– Всем вместе подать в отставку, – сказал Ермолаев.

Сергей очнулся и посмотрел на него. Верно, он так глубоко ушел в свои мысли, что не слыхал важного разговора. Щербатов покачал головой.

– Всех не уговоришь. Были б с нами, как раньше, Трубецкой, Нарышкин, Шаховской, Якушкин, тогда иное дело.

Гранитные башни Обухова моста рисовались черными клетками на светлом фоне Обуховской больницы – «желтого дома», как называли ее в Петербурге. На темной маслянистой воде Фонтанки тихо покачивались лодки, привязанные к вбитым в песчаный берег колышкам. Почти неслышные на каменной мостовой шаги вдруг сменились громким топотом по деревянному настилу. Муравьев взглянул на толстые железные цепи разводного механизма, перевел взгляд на полосатую караульную будку на том берегу и вдруг ясно вспомнил несчастное, страдающее лицо старшего брата с застывшими в глазах слезами.

Матвей приезжал к нему на Пасху из Полтавы, где второй год служил адъютантом князя Репнина, генерал-губернатора Малороссии. Ему надавали поручений, он целый день колесил по городу, встречался с прежними товарищами и добрыми знакомыми, был весел, разговорчив и улыбчив – оттого-то Сергея так и потрясла внезапная в нем перемена. Рассказ брата все объяснил. Было утро, Матюша шел через длинный Исаакиевский мост, должно быть, так же деревянно звеневший под его сапогами. Нева сонно дышала, мост слегка колыхался на ее могучей груди; ясное безоблачное небо окрашивало воды трепетной лазурью. Стучали колесами извозчичьи дрожки, спешили куда-то верхом адъютанты, торопились пешком штатские с озабоченными лицами. И в этом мельтешении он заметил гренадера, остановившегося у перил на середине моста, меж двух понтонов. Солдат снял кивер, расстегнул амуницию, аккуратно сложил на помост… Матвей бросился к нему, чтобы удержать от рокового шага. Правая нога, долгих пять лет не слушавшаяся его после ранения при Кульме, все еще плохо ему служила, он ковылял изо всех сил, задыхаясь от напряжения; солдат увидел офицера, испугался, поскорее перелез через перила, перекрестился и спрыгнул в воду…

Покойная мать воспитывала братьев в любви к отечеству, хотя юные годы Муравьевы-Апостолы провели в Париже и французскому языку обучились раньше, чем родному.

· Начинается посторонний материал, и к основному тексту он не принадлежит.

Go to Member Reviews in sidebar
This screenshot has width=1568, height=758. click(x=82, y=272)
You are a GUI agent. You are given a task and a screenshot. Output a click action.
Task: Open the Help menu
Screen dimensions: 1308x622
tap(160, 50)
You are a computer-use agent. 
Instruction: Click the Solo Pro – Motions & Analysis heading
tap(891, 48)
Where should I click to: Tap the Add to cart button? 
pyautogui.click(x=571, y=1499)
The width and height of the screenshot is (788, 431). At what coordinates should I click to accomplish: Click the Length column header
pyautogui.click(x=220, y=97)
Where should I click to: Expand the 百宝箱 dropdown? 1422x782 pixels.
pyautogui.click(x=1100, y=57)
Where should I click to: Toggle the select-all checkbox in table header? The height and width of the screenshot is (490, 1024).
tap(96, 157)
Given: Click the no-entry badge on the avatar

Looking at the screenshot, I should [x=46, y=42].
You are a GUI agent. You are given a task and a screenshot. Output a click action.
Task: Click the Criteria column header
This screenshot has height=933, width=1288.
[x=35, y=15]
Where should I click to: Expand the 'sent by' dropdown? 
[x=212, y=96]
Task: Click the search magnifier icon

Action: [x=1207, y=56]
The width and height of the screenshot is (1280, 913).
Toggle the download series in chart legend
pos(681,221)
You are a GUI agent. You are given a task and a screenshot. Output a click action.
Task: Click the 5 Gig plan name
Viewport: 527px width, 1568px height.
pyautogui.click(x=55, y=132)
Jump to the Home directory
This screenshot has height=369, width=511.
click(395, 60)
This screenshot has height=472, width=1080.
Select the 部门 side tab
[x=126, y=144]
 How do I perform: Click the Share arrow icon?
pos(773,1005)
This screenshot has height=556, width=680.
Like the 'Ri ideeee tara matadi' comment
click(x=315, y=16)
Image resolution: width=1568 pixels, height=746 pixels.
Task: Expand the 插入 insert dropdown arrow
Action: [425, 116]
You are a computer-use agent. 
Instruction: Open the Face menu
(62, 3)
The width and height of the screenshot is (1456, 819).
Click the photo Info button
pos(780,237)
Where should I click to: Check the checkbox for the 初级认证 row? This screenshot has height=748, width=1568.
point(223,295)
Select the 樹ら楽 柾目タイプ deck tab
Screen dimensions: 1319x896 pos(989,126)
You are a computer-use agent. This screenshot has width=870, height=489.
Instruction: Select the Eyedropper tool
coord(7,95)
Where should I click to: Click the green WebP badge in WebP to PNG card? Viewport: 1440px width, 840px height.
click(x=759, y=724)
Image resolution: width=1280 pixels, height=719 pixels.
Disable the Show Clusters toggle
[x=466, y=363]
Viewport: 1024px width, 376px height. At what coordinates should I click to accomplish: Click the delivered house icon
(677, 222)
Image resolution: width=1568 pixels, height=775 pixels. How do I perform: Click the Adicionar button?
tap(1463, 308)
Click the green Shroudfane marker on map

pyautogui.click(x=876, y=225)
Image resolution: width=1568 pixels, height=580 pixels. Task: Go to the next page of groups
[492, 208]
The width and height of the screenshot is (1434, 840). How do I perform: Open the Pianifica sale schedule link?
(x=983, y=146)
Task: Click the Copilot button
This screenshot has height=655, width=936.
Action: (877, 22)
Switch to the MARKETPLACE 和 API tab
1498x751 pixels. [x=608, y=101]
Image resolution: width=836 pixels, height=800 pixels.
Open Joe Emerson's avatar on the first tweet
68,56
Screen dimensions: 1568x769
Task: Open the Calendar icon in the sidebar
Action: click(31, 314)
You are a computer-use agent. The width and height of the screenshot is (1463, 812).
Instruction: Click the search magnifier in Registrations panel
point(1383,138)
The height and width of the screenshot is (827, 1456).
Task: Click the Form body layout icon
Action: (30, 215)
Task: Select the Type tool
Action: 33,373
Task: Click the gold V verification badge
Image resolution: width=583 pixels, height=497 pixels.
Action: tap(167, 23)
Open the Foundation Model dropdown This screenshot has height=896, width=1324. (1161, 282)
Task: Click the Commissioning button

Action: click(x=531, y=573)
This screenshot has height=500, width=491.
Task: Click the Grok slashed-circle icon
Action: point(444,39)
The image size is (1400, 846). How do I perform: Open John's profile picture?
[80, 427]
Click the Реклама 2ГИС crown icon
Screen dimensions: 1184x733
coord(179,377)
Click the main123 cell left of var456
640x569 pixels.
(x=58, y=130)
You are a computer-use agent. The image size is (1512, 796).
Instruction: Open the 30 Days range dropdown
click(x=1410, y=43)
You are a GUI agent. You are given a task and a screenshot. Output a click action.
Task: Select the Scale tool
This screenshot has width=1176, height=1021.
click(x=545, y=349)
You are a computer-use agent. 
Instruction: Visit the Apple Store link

Она же сообщила им страшную правду, когда они, наконец, миновали пограничный столб, возвращаясь на родину: «В России вы найдете рабов». Если бы они с рождения знали то, что им впервые довелось увидеть, когда Матвею было семнадцать лет, а Сергею четырнадцать, вероятно, они привыкли бы… хотя можно ли привыкнуть к варварству? Через два года после их возвращения началась Отечественная война. Низкорослый худосочный Матвей тогда уже был подпрапорщиком Семеновского полка, прежде Сергея бросив учебу в институте при Корпусе инженеров путей сообщения; он так и не окончил курс, а Сергей все-таки сдал потом все экзамены, но, вернувшись в пятнадцатом году из Франции с гренадерами Паскевича, тоже стал семеновцем. Тогда его ждало новое потрясение: в России ничего не изменилось! Народ, явившийся встречать своих героев, разогнали палками, чтоб не мешал прохождению войск, самих же героев вновь наказывали шпицрутенами! Сергей однажды вступился за солдата, которого приказали высечь, наказание отменили; после учений Матвей поцеловал ему руку, чем сильно его смутил…

– Кого мы напугаем своей отставкой? – спросил Муравьев приятелей. – Только не начальников наших. Иван прав: всех не уговорим, нас и так считают чудаками; только рады будут, что вакансия освободилась.

– Но как же можно служить…

– Им будем служить! – оборвал Сергей Ермолаева. – Солдатам нашим! Они в мороз нам место у костра уступали, делились кашей, а мы что же – бросим их на произвол всяких шварцев ради своего спокойствия?